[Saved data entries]
■ ■ ■ ■
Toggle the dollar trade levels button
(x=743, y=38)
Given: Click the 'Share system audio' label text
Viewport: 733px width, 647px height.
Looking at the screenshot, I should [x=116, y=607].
■ ■ ■ ■
— ABOUT THIS TASK —
Write out the line containing "Given: Click the" and every line after it through the end of the entries. Keep each one exactly as it is, and add nothing.

— TASK SOLUTION —
Given: Click the 'Share system audio' label text
Viewport: 733px width, 647px height.
Looking at the screenshot, I should [x=116, y=607].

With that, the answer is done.